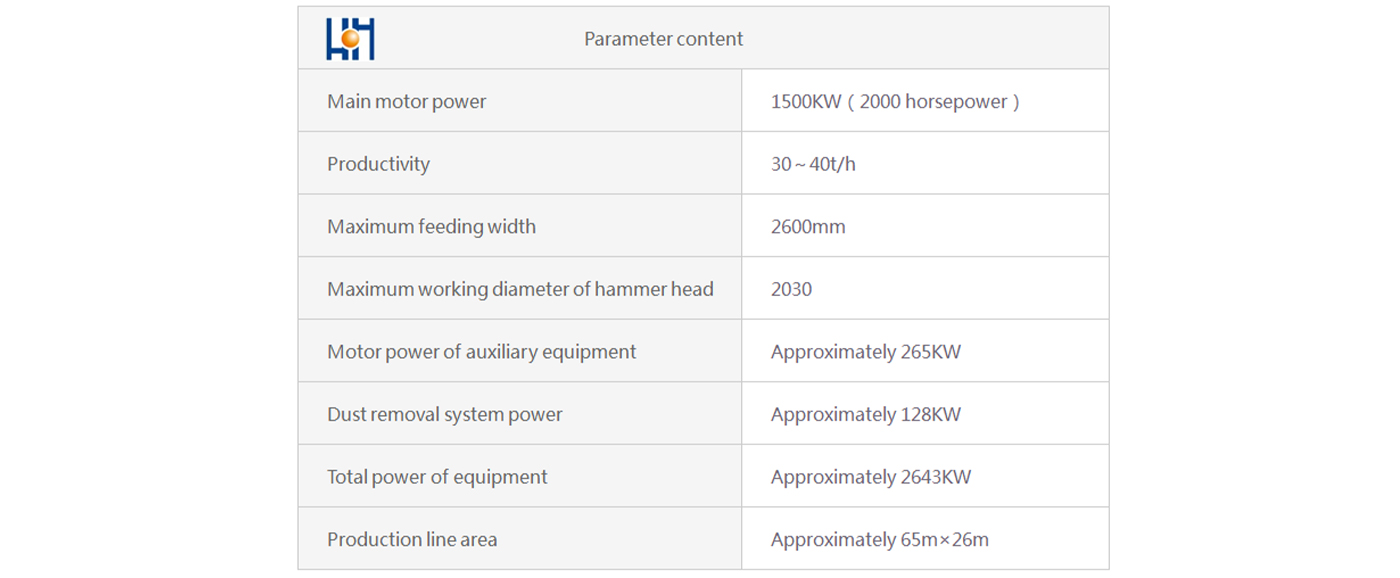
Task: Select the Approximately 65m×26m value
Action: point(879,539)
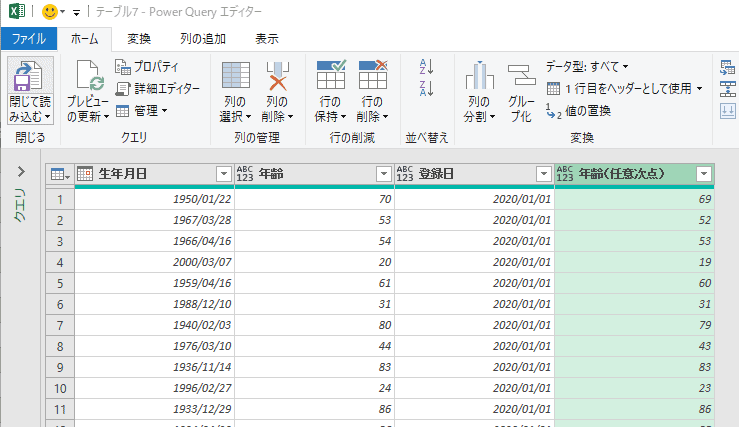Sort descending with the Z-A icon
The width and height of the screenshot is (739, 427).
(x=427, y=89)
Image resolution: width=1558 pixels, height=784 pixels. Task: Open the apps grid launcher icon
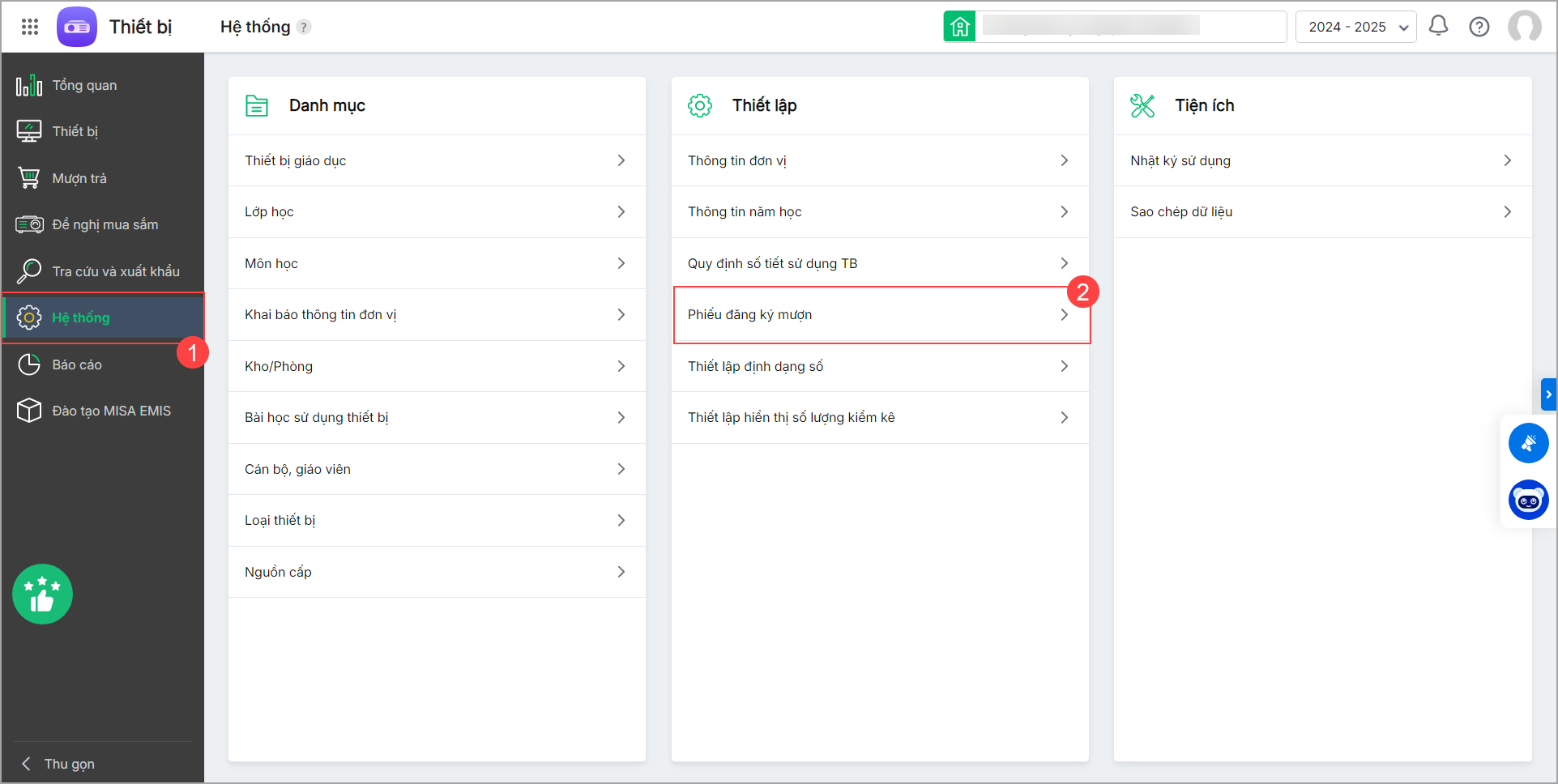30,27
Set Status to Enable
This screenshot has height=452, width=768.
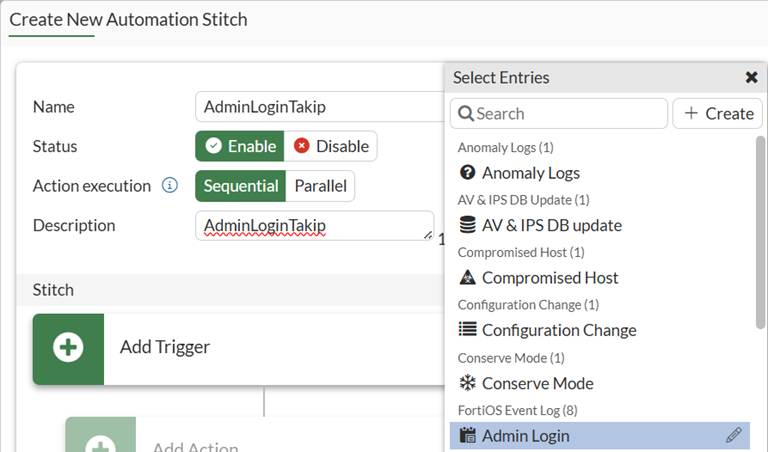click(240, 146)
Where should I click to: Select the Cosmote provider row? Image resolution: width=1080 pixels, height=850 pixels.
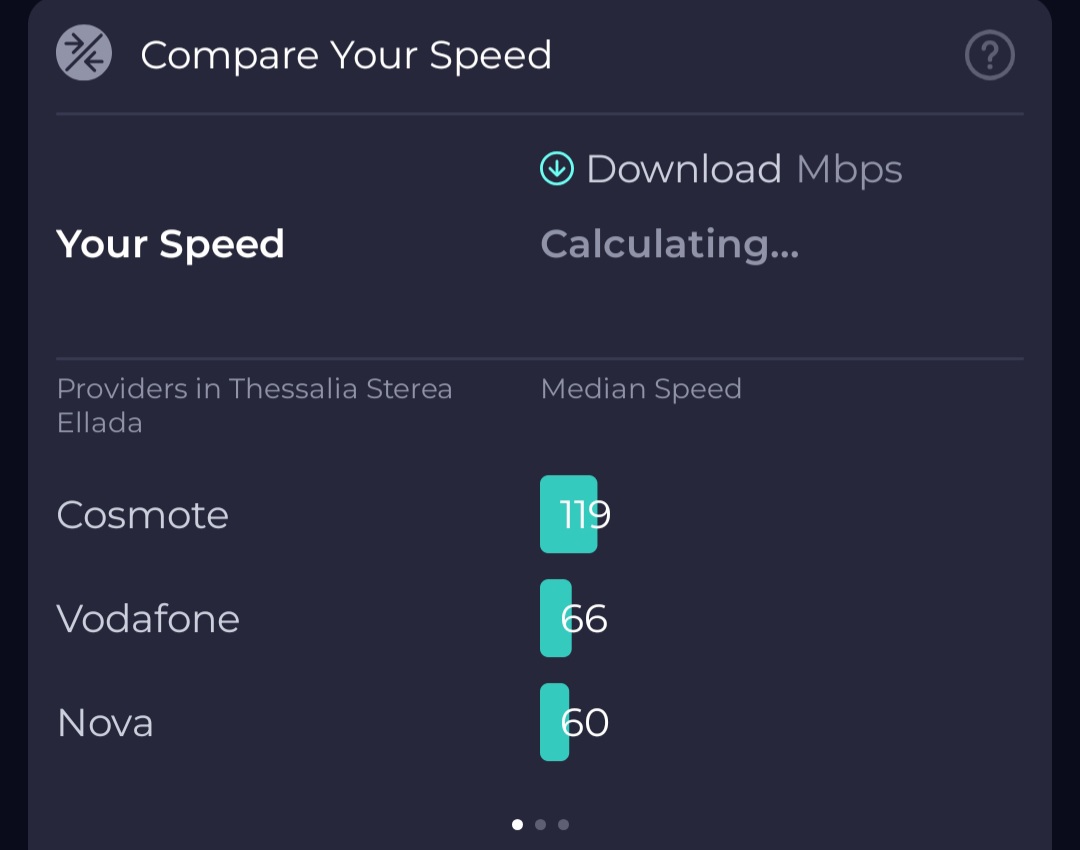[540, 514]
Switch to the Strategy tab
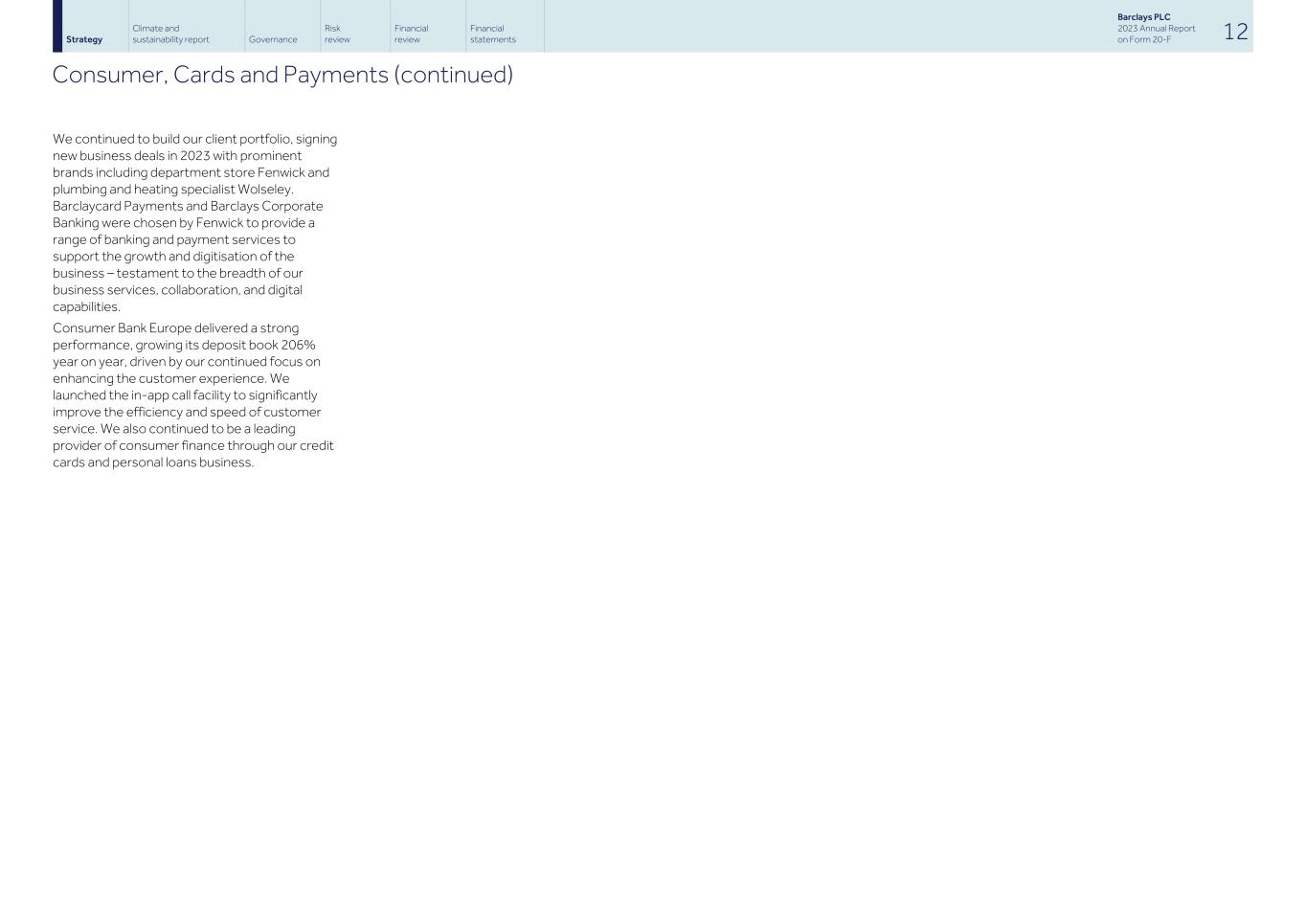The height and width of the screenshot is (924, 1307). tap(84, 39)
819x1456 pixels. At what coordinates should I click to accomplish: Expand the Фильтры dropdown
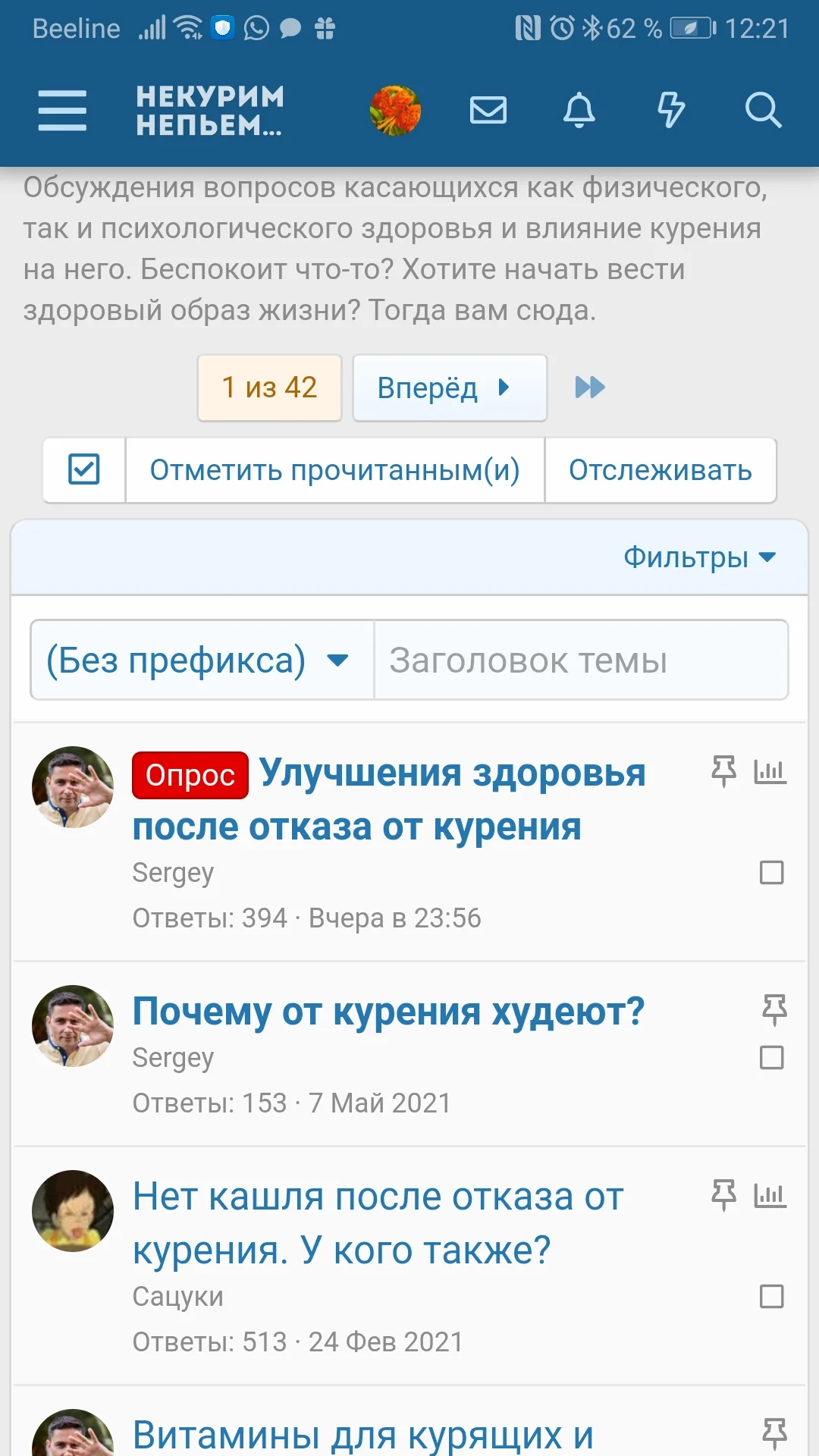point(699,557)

-----

* Exercise instructions
Find the line with "Switch to the Strategy tab". Reproduce it and every line after it through the last line above exactly, leaving out the pictures.

* Written solution
Switch to the Strategy tab
The height and width of the screenshot is (924, 1307). tap(84, 39)
819x1456 pixels. At what coordinates should I click to accomplish: Expand the Фильтры dropdown
point(699,557)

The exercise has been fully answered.